I cannot even begin to tell you how many times I have gotten calls or emails from employees telling me that their dentist, doctor, or eye doctor says their insurance was cancelled, only to find that the dentist, doctor or eye doctor was looking at the wrong account, the wrong account number, or insurance from a previous employer but the same carrier and that the insurance was in place all along. Almost as often, particularly with our dental carrier, the insurance HAS been cancelled, but not because of anything the employer did, but because the **** dental carrier screwed up. You got a little time, I'll tell you about one mistake on the carrier's part that screwed up about 120 employees.
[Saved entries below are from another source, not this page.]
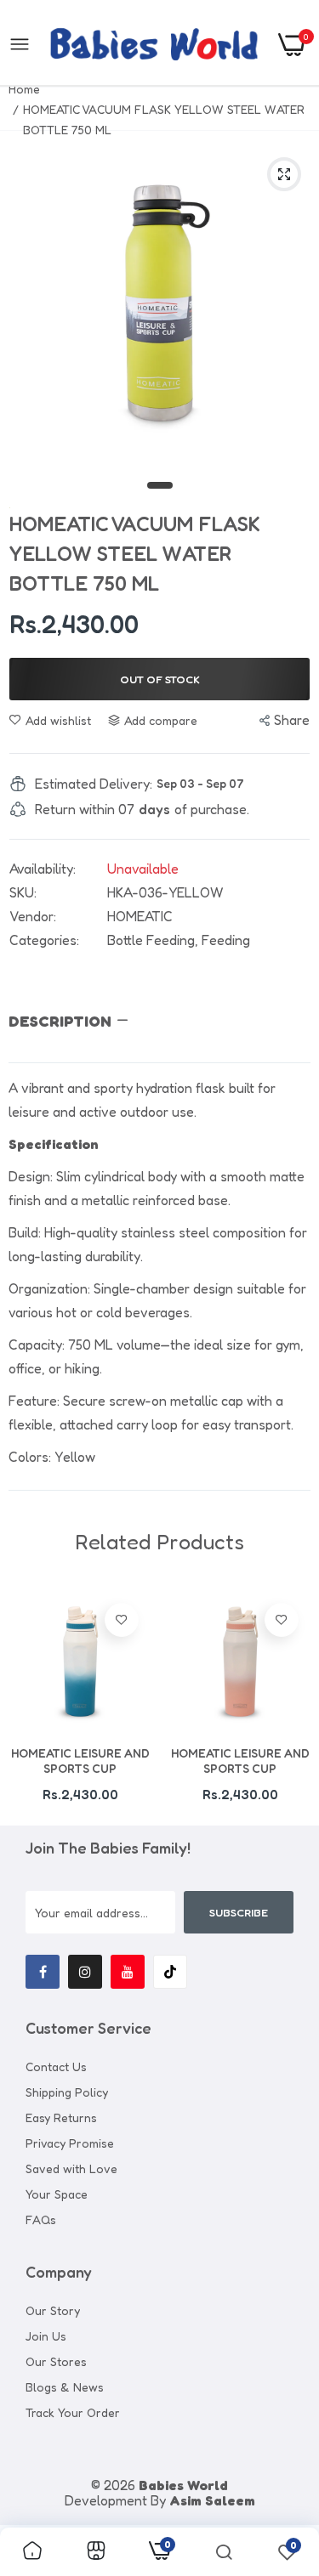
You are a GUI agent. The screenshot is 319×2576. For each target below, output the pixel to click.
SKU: (23, 892)
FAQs (41, 2219)
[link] (122, 1620)
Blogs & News (65, 2387)
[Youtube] (128, 1972)
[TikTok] (170, 1972)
They almost lost our contract over that one.

So before you go in with guns blazing demanding reimbursement, it would behoove you to POLITELY report the problem to your HR and see what they are able to do to fix it.
 
If you signed up for insurance and somehow it didn't get recorded, they should be able to fix it and get the coverage and it will be backdated. It happens.
 
They were cancelled for no reason

Nothing in the history of the world has ever happened "for no reason." There's always a reason -- even if you don't know what the reason is or it's a dumb reason.

What are my rights?

Attempting to compile a list of rights would serve no useful purpose whatsoever.

Do they just need to rectify the problem? Reimburse me for what I've paid?

I'm not sure what "reimburse me for what I've paid" means, but your employer should pay to you the money that was deducted from your pay for the cancelled insurance (assuming this wasn't a screw up by your dentist as suggested by "cbg"). Whether you are eligible to have the coverage reinstated depends on facts not included in your post.
 
I would also suggest you make certain the provider had the current card for the current policy (75% of the issues I get are because the card on file is outdated, especially if there is a change in carrier), that they inquired using the correct name (Mary Jane Rose and Mary J. Rose may sound like the same person to you, but may not to the carrier), and the provider was in the network.
 
I can tell you that I have had employees come in to me with similar attitudes to yours, screaming that they don't have insurance they are paying for. 100% of the time it has either been their doctor's office's error, or their own fault for using the wrong card. And-I work for a small company, so I don't have that many people to keep track of. HR and insurance companies are people too and they make mistakes. Do you like being attacked every time you make an error? Then maybe calm down, report the problem to HR politely and ask for their help getting it fixed. You catch more flies with honey.